Data to examine -
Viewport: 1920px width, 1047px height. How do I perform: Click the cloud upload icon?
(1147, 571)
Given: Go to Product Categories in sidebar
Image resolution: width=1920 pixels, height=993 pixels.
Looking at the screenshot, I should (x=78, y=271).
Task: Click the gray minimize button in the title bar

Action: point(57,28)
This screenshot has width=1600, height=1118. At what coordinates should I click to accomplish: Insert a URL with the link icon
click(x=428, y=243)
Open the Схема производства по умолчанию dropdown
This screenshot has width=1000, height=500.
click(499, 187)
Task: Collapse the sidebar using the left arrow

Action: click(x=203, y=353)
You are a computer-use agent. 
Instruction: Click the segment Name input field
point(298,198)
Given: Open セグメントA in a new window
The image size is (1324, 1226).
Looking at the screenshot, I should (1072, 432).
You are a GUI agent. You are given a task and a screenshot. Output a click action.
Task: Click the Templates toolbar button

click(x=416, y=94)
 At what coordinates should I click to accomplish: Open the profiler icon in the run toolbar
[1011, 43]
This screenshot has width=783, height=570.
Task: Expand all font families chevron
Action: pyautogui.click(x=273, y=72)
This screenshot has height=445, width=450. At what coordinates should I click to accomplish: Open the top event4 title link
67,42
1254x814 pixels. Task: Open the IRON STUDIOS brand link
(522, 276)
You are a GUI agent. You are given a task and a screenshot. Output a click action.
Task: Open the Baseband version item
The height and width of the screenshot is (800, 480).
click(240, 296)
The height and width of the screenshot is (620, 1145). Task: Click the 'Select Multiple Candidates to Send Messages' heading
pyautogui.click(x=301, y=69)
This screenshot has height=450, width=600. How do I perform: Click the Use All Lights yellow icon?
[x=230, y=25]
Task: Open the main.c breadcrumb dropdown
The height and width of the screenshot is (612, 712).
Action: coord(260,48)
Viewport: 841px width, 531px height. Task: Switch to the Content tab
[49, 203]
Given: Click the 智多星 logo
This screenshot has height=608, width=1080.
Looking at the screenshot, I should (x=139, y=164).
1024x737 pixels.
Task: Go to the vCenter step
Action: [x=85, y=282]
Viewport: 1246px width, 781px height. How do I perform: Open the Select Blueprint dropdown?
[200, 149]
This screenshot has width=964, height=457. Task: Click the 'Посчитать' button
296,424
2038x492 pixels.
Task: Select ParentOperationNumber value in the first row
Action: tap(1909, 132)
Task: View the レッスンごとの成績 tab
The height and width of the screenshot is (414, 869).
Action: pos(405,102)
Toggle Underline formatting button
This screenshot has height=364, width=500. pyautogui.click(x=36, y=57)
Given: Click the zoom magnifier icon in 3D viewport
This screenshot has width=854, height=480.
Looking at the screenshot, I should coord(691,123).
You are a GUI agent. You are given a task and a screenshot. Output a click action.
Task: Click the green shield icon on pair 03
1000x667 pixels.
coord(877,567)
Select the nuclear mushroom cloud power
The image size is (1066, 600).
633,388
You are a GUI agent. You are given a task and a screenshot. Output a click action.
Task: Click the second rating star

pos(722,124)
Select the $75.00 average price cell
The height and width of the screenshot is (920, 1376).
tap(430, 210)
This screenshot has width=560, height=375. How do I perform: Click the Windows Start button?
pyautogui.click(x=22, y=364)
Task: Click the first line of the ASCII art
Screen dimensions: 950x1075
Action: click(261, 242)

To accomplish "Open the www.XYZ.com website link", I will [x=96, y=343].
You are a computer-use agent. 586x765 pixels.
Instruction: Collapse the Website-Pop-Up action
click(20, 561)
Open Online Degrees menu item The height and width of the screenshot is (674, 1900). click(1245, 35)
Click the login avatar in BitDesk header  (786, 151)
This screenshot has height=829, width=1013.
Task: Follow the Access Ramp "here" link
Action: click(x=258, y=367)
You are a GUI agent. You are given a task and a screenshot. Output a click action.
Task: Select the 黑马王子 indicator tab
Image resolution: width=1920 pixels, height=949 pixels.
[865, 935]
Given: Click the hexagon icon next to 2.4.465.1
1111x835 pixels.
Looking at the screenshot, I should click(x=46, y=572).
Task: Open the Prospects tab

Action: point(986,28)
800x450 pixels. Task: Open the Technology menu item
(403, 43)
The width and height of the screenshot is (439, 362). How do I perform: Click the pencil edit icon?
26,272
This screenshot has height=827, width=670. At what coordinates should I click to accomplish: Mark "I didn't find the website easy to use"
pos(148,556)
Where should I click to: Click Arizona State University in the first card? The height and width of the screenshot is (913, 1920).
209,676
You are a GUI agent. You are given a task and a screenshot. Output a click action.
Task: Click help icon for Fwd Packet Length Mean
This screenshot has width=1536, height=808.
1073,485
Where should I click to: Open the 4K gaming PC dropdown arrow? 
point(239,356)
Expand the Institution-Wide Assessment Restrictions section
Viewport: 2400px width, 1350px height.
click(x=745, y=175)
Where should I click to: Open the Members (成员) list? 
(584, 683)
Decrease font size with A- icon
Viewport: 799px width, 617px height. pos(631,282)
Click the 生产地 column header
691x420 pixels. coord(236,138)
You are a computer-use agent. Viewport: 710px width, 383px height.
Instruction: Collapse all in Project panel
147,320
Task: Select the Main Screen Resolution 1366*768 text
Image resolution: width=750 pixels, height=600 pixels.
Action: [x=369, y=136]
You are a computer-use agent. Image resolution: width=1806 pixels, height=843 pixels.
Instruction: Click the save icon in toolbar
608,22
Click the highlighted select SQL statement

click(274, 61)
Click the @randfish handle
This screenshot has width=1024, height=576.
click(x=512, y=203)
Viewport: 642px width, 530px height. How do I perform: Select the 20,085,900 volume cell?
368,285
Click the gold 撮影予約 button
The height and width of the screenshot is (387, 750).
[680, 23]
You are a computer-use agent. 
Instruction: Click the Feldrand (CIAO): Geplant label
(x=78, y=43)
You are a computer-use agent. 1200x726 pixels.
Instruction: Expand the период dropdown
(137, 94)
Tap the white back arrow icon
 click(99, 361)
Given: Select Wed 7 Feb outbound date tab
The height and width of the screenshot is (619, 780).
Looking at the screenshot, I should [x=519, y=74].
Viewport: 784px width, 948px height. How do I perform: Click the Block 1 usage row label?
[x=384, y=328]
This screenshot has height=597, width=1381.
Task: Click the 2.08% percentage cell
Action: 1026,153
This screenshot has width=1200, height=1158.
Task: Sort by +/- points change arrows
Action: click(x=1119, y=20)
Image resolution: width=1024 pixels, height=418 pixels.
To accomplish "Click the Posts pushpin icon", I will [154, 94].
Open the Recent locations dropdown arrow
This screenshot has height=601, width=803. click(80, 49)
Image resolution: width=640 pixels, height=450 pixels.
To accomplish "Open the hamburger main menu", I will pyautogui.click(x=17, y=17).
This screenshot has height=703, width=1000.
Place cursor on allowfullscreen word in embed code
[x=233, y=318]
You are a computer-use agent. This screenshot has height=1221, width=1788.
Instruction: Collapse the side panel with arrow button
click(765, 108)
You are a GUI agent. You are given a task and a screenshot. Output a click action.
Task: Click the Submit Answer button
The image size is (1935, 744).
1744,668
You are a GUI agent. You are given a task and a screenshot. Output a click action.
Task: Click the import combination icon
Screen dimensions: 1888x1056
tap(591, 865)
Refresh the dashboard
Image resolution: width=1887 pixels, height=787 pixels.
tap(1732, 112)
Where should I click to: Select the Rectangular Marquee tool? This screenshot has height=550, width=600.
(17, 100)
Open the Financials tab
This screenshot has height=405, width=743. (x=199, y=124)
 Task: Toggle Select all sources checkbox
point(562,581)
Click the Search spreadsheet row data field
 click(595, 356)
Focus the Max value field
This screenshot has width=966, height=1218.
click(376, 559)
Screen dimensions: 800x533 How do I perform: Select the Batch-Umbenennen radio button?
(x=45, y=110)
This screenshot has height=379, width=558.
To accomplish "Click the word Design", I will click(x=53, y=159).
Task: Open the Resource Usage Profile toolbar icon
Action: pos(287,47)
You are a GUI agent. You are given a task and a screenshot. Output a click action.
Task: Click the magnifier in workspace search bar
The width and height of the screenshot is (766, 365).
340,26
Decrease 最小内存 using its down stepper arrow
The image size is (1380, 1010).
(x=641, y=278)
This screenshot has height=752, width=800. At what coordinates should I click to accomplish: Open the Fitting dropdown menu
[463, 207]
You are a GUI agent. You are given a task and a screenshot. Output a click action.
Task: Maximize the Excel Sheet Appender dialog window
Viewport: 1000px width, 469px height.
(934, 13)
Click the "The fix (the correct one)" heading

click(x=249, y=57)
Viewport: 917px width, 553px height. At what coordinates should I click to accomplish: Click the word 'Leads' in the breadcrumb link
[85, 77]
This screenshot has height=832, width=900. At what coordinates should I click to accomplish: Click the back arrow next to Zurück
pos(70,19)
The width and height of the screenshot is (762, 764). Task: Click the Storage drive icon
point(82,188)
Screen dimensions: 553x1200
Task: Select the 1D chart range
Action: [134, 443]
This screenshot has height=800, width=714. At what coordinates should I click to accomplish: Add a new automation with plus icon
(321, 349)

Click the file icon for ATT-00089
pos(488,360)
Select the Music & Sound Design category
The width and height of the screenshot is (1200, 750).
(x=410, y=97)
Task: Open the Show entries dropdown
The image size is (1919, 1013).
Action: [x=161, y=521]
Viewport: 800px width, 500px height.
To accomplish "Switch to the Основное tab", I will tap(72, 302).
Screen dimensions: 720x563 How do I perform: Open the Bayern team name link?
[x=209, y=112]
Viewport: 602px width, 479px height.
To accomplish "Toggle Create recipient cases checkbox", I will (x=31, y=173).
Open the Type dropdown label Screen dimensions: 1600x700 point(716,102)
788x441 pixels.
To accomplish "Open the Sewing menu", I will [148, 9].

Try it - Which lines above include the word "magnifier"? Pick them out and copy them.

Task output -
Given: Click the zoom magnifier icon in 3D viewport
Task: Click the magnifier in workspace search bar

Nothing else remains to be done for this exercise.